┌─ Provided records

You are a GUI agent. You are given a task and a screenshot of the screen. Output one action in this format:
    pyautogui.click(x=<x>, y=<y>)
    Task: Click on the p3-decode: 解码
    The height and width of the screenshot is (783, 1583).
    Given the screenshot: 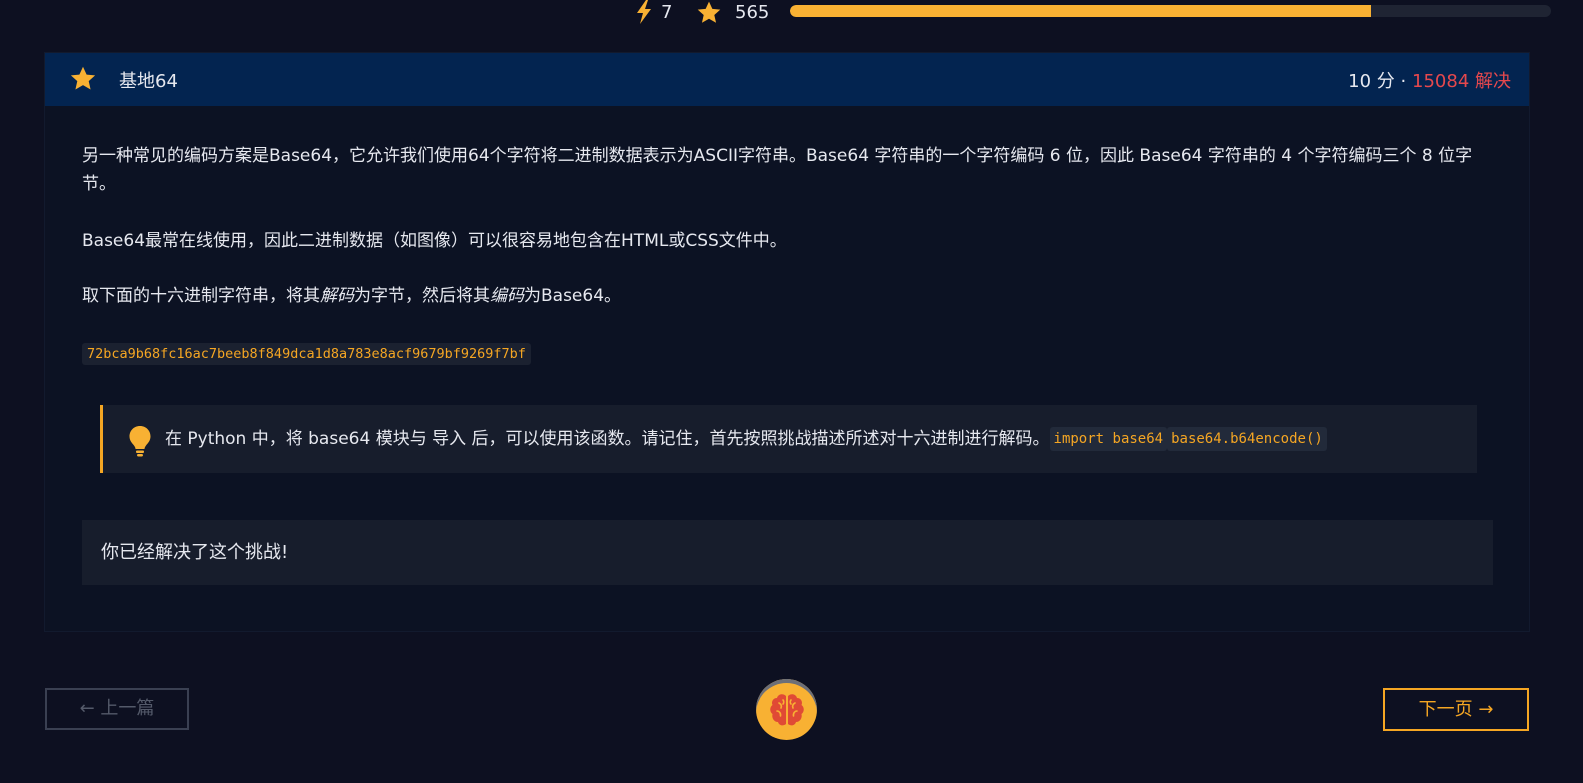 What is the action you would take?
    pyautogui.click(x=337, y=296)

└─

**Your goal:**
Convert the entries above, from the start through the line containing "The height and", into a JSON list of strings with one string per line and blank lines omitted.

**Result:**
[
  "You are a GUI agent. You are given a task and a screenshot of the screen. Output one action in this format:",
  "    pyautogui.click(x=<x>, y=<y>)",
  "    Task: Click on the p3-decode: 解码",
  "    The height and width of the screenshot is (783, 1583)."
]